Wednesday, March 29, 2017

Andy Haldane Maybe the First Honest Bank of England Employee

Andy Haldane Maybe the First Honest Bank of England Employee


...for admitting that he has absolutely no clue as to what he is doing.

FWIW pensions are a dead simple concept. They are just deferred income.  What make them complicated is all the Kafkaesque rules written around them by the likes of Haldane and his cronies.

Dear God. What next! What next?

Update.

To save putting this in the comments thread.

The principle around the pensions tax relief is that you are deferring your pay.  You get tax relief on contributions and the fund grows free of CGT and CT/IT (Yes, MW I know I know  - but this is the principle).  But when you draw your benefits as an annuity you get taxed on the whole payment, not just the interest component as in a purchase life annuity.  This applies however you take the pension.

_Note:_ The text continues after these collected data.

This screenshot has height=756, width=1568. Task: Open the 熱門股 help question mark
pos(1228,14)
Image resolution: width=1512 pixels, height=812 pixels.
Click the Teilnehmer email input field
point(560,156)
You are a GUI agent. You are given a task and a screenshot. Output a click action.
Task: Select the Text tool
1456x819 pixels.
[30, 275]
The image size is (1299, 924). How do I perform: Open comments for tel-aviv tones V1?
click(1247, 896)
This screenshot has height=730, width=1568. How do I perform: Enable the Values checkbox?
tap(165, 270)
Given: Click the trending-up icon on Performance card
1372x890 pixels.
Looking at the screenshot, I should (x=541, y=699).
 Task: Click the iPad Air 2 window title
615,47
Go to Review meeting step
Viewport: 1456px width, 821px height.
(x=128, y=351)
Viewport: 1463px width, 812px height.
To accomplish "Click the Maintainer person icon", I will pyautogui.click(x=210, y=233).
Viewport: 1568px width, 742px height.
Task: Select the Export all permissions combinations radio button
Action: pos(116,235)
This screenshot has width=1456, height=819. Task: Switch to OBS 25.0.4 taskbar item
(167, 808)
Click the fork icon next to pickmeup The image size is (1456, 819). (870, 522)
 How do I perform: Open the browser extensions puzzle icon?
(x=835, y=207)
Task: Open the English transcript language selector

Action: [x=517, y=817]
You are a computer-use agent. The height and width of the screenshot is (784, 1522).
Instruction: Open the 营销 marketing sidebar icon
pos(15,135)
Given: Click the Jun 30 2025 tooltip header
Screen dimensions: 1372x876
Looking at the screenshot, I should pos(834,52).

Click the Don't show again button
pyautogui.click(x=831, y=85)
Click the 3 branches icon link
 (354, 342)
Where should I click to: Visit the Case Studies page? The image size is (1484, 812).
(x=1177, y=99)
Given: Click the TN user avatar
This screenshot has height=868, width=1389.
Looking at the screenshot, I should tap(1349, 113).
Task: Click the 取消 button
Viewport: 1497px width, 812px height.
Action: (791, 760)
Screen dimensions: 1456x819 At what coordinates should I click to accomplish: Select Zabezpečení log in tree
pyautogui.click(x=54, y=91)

The laws of compound interest and the expected return on a mixed fund of shares, bonds and property (the assets in a typical pension fund) mean that if you save between 12% and 15% per year of your gross income, you will, by about age 65 have accumulated a fund large enough to buy you a pension which will be about 50% to 67% of your final wage.  This is just one of those laws that works.

The problem is all the bloody rules around this simple concept.  They - the government and their bureaucrats - have, to put it in technical financial services language, so forgive me, fucked it all up. End of.

I have run a business in this area for nigh on 30 years now and I have seen these ratios work and I have witnessed the utter, utter failure of the likes of Haldane and his cronies to do anything sensible ever. Ever.

And just to make another key point we do our level best to keep charges low.  But when upwards of 70% of my revenue goes back out of the door in a combination of taxes and regulatory costs, we are not the cost problem.